Data for finding displayed items
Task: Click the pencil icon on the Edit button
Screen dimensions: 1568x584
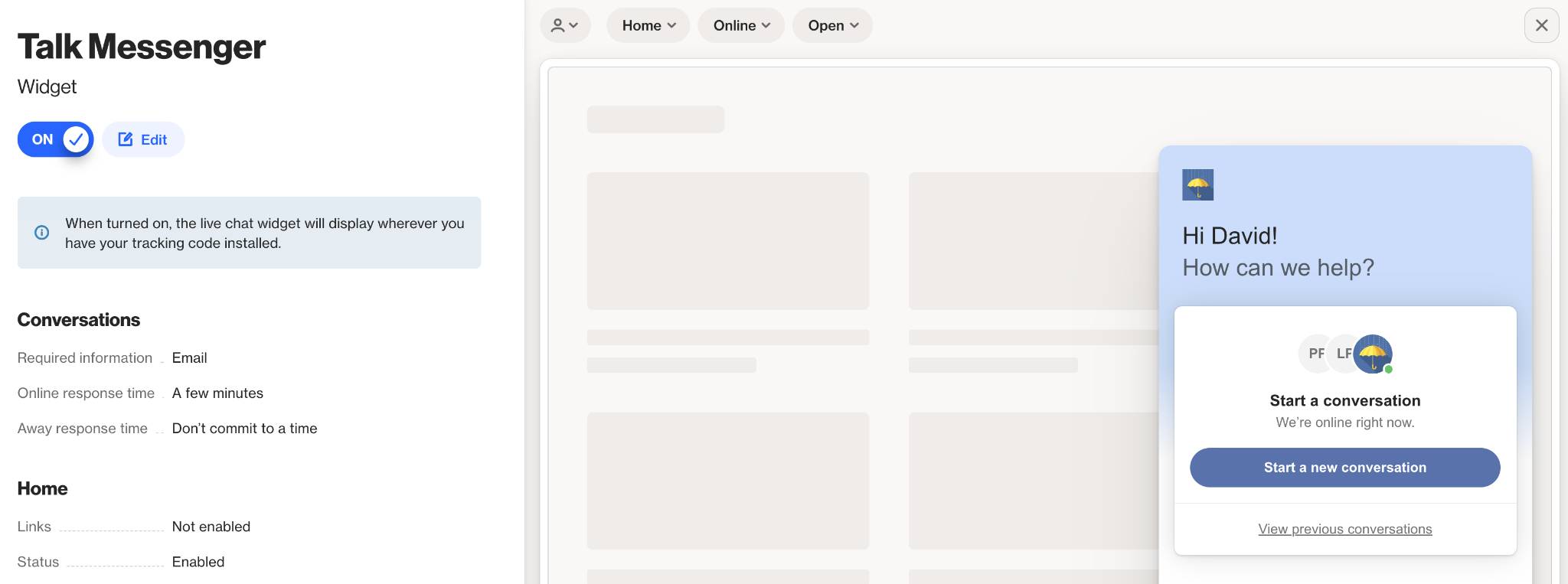Action: tap(126, 139)
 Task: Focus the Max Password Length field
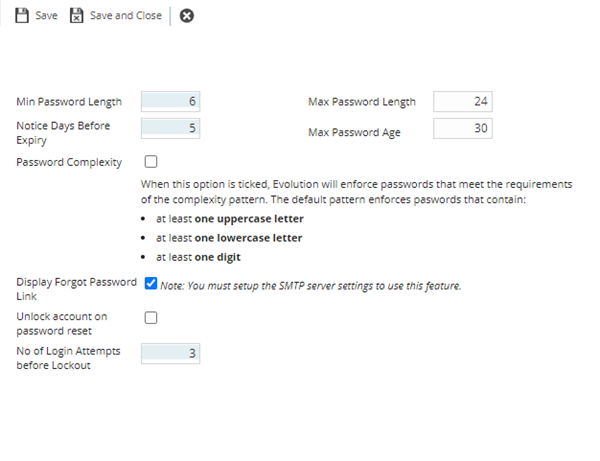(462, 101)
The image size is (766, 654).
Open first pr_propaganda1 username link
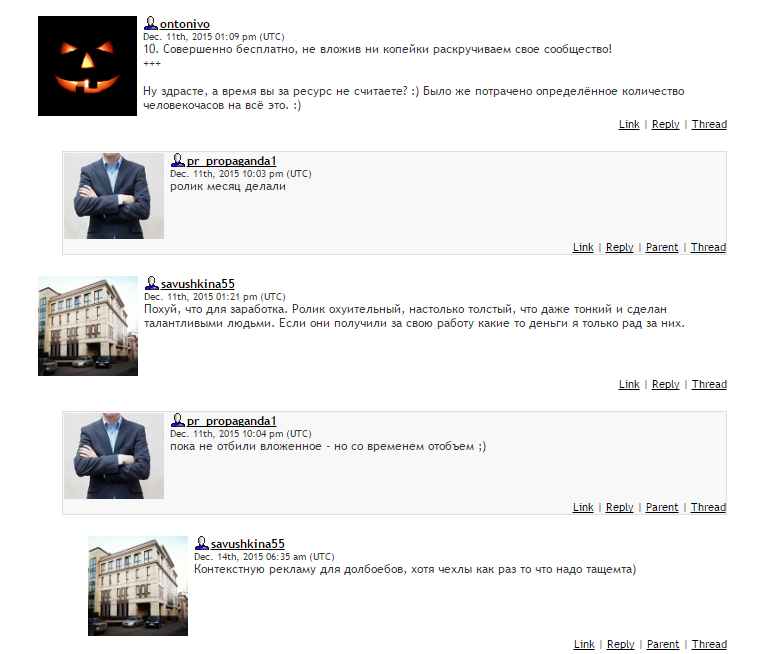click(232, 161)
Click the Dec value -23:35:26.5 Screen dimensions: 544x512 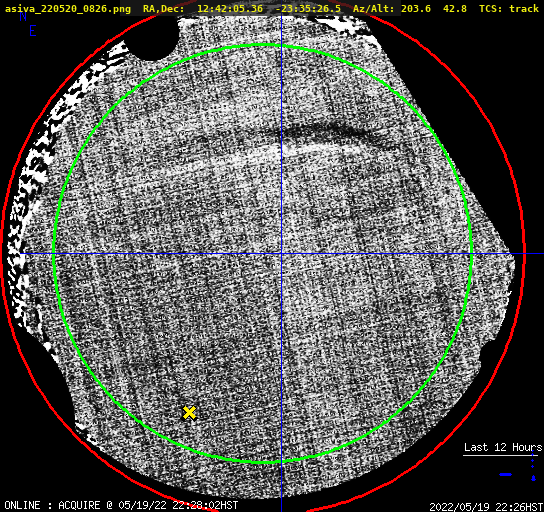coord(308,9)
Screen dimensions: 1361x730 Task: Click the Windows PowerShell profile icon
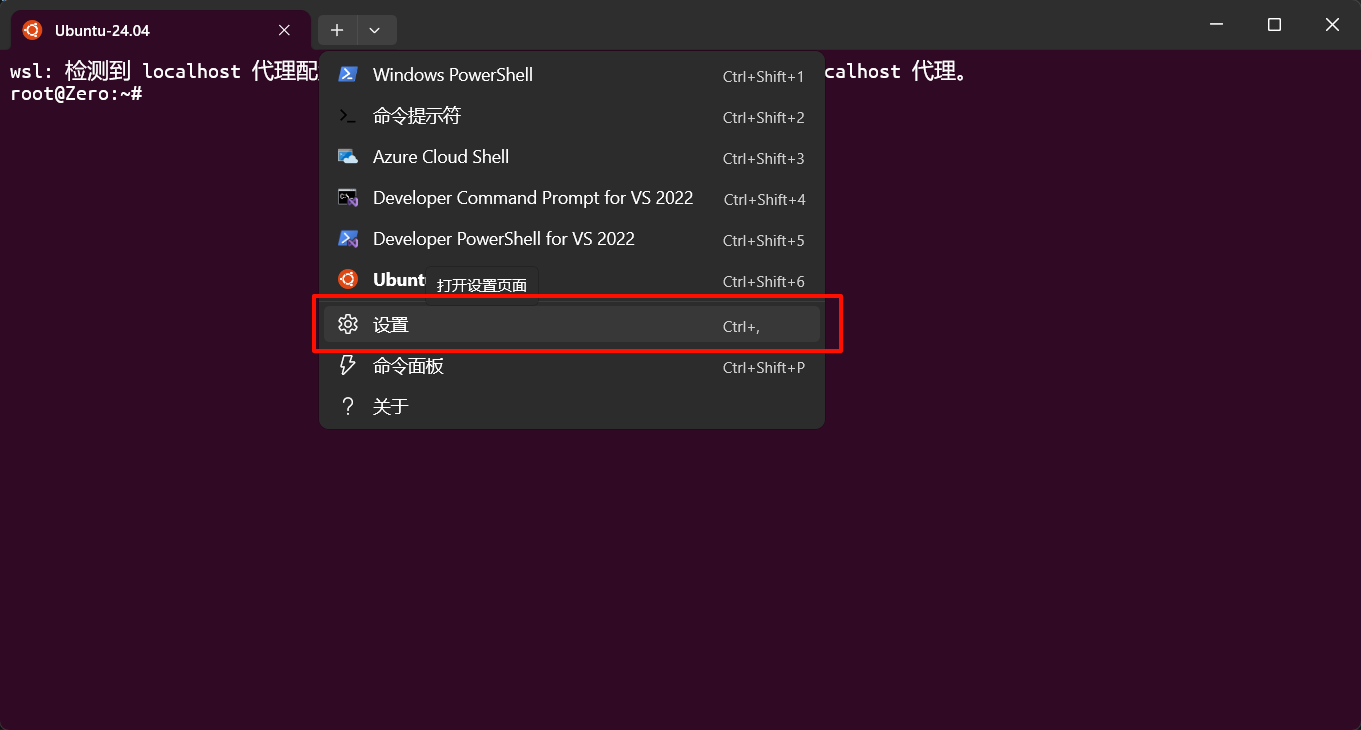(348, 75)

— BRIEF —
Render everything from the line containing "Screen dimensions: 1361x730" through the end of the data as a two-column CSV with the headers input and output. Give one row per entry, put each value in its own quoted field with line breaks replaced by spaces, and omit the pictures.

— WRITTEN REPLY —
input,output
"Screen dimensions: 1361x730 Task: Click the Windows PowerShell profile icon","(348, 75)"